§ **RECORDS PROVIDED**:

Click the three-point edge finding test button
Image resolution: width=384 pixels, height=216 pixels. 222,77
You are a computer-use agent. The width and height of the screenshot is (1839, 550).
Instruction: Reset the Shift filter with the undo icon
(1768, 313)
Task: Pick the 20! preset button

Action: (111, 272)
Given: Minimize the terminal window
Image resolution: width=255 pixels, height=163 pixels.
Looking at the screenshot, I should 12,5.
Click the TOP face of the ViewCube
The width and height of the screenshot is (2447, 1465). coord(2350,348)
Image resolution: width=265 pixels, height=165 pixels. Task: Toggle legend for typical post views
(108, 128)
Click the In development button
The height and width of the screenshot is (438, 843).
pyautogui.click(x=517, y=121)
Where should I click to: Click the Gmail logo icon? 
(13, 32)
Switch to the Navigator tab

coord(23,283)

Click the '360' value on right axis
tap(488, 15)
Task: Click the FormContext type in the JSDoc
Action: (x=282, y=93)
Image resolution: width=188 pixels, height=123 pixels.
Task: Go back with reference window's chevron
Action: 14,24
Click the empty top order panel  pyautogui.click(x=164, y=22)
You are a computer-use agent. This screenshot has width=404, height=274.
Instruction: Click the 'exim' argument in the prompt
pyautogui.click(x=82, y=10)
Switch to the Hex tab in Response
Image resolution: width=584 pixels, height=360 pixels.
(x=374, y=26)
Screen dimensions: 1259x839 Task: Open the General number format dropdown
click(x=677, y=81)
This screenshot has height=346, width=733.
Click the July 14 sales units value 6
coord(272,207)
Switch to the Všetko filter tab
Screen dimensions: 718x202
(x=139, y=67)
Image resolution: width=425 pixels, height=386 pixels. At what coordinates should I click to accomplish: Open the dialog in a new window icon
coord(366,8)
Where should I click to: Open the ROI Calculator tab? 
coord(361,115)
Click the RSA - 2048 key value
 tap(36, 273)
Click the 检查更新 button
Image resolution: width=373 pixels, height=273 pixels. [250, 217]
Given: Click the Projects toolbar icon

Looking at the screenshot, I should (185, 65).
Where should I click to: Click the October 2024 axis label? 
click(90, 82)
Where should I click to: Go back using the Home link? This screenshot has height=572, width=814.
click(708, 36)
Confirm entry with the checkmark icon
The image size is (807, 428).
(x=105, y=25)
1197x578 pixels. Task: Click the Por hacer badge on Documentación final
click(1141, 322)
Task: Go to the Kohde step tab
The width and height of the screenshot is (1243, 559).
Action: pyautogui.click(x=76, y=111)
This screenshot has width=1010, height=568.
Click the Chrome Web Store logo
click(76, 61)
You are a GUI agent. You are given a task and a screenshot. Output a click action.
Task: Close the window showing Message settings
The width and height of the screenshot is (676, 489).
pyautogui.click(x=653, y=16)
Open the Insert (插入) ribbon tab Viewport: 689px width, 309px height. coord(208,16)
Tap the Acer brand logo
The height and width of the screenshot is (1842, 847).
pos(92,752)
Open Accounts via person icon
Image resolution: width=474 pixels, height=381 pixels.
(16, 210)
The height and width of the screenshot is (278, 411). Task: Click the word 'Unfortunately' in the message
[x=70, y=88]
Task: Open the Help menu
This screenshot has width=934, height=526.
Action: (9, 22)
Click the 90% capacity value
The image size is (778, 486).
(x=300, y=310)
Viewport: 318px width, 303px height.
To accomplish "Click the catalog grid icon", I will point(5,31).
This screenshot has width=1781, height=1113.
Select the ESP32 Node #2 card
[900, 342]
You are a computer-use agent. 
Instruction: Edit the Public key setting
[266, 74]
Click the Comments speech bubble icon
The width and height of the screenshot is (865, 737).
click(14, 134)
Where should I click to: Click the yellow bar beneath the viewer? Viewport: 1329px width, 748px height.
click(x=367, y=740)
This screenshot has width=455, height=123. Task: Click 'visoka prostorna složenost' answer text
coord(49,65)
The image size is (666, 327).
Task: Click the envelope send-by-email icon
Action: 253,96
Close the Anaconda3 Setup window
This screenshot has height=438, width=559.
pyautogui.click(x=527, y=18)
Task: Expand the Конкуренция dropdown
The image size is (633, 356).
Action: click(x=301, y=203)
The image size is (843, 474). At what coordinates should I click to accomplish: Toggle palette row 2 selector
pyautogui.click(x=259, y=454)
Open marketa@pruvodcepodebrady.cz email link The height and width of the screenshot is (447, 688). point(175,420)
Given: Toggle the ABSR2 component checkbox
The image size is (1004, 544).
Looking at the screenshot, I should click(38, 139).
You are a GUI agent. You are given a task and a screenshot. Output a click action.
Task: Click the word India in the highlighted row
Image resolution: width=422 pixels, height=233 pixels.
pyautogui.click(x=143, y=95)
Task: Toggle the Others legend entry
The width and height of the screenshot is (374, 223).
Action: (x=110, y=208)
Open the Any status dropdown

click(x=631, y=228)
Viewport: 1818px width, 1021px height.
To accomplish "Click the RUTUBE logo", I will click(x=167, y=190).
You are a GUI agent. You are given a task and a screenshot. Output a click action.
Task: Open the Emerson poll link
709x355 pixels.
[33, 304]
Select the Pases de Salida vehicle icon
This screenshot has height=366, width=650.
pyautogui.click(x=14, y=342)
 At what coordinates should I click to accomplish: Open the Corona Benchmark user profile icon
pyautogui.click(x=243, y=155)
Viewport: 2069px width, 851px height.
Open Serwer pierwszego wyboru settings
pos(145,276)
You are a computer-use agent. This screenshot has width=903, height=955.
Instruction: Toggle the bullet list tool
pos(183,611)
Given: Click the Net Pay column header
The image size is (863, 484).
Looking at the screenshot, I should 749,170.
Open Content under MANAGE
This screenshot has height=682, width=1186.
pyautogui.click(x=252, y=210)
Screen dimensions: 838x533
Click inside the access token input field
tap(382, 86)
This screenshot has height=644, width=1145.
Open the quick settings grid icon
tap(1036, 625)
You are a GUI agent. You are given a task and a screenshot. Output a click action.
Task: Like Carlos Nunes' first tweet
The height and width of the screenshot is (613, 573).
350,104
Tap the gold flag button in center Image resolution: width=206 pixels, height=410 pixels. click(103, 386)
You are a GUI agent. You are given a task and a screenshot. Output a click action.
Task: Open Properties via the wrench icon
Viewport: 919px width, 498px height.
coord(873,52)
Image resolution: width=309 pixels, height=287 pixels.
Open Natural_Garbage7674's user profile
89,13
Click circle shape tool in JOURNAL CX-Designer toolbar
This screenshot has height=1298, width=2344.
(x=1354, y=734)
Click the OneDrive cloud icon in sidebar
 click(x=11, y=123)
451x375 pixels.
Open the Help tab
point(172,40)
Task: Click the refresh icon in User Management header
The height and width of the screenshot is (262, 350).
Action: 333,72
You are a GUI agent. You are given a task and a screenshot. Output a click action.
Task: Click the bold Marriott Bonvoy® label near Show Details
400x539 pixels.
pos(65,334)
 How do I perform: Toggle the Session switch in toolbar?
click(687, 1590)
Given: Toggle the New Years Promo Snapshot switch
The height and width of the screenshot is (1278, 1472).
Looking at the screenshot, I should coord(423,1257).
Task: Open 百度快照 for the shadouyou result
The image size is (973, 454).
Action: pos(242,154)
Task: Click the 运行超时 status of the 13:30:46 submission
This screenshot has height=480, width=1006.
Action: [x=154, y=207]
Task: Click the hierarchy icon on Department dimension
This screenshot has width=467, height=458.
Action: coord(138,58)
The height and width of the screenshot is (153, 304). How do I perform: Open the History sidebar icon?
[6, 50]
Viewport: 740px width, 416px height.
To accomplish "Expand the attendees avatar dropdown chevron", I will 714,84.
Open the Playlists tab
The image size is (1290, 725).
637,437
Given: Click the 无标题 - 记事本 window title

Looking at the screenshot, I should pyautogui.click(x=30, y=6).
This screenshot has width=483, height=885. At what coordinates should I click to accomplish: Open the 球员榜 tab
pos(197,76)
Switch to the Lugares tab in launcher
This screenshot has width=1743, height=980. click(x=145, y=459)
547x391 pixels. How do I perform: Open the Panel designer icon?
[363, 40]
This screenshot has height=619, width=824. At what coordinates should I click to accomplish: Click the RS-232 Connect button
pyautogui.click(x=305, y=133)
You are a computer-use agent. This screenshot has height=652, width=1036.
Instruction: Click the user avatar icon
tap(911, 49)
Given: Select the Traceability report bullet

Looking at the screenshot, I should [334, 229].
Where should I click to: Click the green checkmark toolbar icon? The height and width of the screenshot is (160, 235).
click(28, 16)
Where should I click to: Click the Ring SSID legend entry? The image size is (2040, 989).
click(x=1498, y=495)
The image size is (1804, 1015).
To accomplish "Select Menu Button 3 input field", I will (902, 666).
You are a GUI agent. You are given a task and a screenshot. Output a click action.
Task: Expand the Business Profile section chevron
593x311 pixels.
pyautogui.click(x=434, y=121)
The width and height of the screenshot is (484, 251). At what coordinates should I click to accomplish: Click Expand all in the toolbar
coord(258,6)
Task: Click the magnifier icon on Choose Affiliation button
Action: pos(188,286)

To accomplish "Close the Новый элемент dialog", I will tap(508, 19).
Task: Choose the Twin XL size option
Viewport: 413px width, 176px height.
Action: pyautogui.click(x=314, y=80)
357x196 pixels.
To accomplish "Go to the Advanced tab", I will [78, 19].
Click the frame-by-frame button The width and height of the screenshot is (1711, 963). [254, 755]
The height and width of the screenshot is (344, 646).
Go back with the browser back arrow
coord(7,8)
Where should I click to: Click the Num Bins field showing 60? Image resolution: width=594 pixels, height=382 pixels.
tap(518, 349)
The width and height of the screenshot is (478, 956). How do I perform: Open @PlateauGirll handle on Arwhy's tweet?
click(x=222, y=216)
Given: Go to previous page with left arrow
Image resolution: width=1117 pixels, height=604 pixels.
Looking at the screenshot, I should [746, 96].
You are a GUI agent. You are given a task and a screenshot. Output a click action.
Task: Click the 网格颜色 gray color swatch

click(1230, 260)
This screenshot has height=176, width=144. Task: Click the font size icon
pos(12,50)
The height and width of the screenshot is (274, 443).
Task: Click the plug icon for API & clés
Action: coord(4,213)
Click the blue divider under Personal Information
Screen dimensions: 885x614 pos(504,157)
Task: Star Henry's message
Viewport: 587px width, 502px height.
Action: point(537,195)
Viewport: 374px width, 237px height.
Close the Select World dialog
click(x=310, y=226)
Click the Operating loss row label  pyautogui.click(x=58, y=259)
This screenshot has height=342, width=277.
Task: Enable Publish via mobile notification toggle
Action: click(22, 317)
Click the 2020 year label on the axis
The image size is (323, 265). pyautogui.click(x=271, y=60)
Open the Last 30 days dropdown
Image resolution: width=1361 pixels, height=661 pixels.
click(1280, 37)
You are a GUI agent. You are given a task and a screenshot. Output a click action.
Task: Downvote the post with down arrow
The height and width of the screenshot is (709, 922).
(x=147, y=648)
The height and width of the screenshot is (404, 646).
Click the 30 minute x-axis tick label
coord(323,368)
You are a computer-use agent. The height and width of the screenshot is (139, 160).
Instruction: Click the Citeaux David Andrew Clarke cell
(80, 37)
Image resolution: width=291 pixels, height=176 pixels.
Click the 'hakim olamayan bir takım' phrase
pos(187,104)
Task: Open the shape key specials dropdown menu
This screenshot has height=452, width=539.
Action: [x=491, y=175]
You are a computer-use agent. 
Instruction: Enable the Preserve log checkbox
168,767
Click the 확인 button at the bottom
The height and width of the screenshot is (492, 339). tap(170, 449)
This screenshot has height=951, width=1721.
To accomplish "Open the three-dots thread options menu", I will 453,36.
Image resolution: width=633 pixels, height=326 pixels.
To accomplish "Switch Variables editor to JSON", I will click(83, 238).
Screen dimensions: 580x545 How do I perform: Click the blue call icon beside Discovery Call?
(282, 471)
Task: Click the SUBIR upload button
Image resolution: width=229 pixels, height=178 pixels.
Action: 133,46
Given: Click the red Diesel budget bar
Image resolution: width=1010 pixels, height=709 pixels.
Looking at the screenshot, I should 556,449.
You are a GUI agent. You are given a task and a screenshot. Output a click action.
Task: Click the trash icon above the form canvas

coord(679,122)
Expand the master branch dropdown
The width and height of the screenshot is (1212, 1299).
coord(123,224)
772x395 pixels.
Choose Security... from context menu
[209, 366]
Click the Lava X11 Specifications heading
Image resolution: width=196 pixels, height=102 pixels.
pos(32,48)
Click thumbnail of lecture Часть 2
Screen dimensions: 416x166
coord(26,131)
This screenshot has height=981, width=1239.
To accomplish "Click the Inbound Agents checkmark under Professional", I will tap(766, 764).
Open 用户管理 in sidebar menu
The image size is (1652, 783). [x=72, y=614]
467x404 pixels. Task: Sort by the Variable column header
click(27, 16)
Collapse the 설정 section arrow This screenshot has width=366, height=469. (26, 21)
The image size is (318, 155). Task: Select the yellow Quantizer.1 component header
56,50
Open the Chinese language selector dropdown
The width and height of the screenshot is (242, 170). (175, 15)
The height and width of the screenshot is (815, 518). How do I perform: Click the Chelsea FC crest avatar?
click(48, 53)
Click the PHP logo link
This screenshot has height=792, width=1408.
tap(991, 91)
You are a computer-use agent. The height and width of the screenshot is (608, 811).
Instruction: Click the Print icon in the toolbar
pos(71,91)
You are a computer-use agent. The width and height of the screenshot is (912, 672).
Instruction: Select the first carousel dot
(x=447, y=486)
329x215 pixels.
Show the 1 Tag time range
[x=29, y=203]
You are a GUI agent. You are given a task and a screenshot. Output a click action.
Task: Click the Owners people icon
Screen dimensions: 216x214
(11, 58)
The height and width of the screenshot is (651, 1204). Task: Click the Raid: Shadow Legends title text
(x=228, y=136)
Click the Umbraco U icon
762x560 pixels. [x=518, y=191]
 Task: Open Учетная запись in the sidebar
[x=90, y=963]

§ **EXERCISE TASK**:
Please retype everything from the line containing "Switch to the Navigator tab" down to the line containing "Click the empty", with both of those lines included.

§ **FULL OUTPUT**:
Switch to the Navigator tab

coord(23,283)

Click the '360' value on right axis
tap(488, 15)
Task: Click the FormContext type in the JSDoc
Action: (x=282, y=93)
Image resolution: width=188 pixels, height=123 pixels.
Task: Go back with reference window's chevron
Action: 14,24
Click the empty top order panel  pyautogui.click(x=164, y=22)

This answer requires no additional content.